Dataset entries
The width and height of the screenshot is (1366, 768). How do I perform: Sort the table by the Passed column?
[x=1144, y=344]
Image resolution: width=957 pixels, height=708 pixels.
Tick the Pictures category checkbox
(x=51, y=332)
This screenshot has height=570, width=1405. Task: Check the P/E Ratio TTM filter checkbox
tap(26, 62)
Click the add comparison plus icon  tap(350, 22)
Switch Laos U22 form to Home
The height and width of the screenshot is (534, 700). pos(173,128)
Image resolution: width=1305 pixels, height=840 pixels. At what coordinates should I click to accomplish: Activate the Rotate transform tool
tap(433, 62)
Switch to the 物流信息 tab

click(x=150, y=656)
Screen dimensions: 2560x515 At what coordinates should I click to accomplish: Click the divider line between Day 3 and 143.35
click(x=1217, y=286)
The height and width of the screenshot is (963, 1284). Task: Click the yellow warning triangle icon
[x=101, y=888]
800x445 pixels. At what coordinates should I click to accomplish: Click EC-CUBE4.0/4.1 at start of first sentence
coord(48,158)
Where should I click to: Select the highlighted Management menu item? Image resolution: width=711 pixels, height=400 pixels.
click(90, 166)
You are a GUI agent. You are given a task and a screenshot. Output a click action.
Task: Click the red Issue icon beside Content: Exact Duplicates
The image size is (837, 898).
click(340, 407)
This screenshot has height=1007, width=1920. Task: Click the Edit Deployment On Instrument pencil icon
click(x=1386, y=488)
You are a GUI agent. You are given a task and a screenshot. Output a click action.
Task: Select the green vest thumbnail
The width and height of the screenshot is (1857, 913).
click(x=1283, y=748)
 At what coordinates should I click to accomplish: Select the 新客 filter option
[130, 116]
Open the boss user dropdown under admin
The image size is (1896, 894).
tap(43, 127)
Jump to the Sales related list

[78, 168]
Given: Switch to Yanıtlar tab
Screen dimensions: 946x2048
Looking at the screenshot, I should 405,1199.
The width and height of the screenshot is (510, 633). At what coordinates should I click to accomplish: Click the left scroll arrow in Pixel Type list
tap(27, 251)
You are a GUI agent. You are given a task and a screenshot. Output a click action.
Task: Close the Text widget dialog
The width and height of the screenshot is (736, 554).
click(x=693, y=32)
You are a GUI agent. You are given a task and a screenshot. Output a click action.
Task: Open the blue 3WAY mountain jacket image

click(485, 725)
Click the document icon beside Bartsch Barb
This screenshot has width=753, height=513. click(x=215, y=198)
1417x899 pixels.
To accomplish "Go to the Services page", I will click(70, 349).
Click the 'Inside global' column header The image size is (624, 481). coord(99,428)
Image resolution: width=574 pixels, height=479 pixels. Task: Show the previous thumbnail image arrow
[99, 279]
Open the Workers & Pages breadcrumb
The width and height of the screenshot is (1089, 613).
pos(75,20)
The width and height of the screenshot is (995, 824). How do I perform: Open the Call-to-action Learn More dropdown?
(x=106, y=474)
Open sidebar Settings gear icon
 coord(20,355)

**What the exercise asks:**
Working through the records above, copy each one exactly.

**Your response:**
The width and height of the screenshot is (1366, 768). How do I perform: Sort the table by the Passed column?
[x=1144, y=344]
Image resolution: width=957 pixels, height=708 pixels.
Tick the Pictures category checkbox
(x=51, y=332)
This screenshot has height=570, width=1405. Task: Check the P/E Ratio TTM filter checkbox
tap(26, 62)
Click the add comparison plus icon  tap(350, 22)
Switch Laos U22 form to Home
The height and width of the screenshot is (534, 700). pos(173,128)
Image resolution: width=1305 pixels, height=840 pixels. At what coordinates should I click to accomplish: Activate the Rotate transform tool
tap(433, 62)
Switch to the 物流信息 tab

click(x=150, y=656)
Screen dimensions: 2560x515 At what coordinates should I click to accomplish: Click the divider line between Day 3 and 143.35
click(x=1217, y=286)
The height and width of the screenshot is (963, 1284). Task: Click the yellow warning triangle icon
[x=101, y=888]
800x445 pixels. At what coordinates should I click to accomplish: Click EC-CUBE4.0/4.1 at start of first sentence
coord(48,158)
Where should I click to: Select the highlighted Management menu item? Image resolution: width=711 pixels, height=400 pixels.
click(90, 166)
You are a GUI agent. You are given a task and a screenshot. Output a click action.
Task: Click the red Issue icon beside Content: Exact Duplicates
The image size is (837, 898).
click(340, 407)
This screenshot has height=1007, width=1920. Task: Click the Edit Deployment On Instrument pencil icon
click(x=1386, y=488)
You are a GUI agent. You are given a task and a screenshot. Output a click action.
Task: Select the green vest thumbnail
The width and height of the screenshot is (1857, 913).
click(x=1283, y=748)
 At what coordinates should I click to accomplish: Select the 新客 filter option
[130, 116]
Open the boss user dropdown under admin
The image size is (1896, 894).
tap(43, 127)
Jump to the Sales related list

[78, 168]
Given: Switch to Yanıtlar tab
Screen dimensions: 946x2048
Looking at the screenshot, I should 405,1199.
The width and height of the screenshot is (510, 633). At what coordinates should I click to accomplish: Click the left scroll arrow in Pixel Type list
tap(27, 251)
You are a GUI agent. You are given a task and a screenshot. Output a click action.
Task: Close the Text widget dialog
The width and height of the screenshot is (736, 554).
click(x=693, y=32)
You are a GUI agent. You are given a task and a screenshot. Output a click action.
Task: Open the blue 3WAY mountain jacket image

click(485, 725)
Click the document icon beside Bartsch Barb
This screenshot has width=753, height=513. click(x=215, y=198)
1417x899 pixels.
To accomplish "Go to the Services page", I will click(70, 349).
Click the 'Inside global' column header The image size is (624, 481). coord(99,428)
Image resolution: width=574 pixels, height=479 pixels. Task: Show the previous thumbnail image arrow
[99, 279]
Open the Workers & Pages breadcrumb
The width and height of the screenshot is (1089, 613).
pos(75,20)
The width and height of the screenshot is (995, 824). How do I perform: Open the Call-to-action Learn More dropdown?
(x=106, y=474)
Open sidebar Settings gear icon
 coord(20,355)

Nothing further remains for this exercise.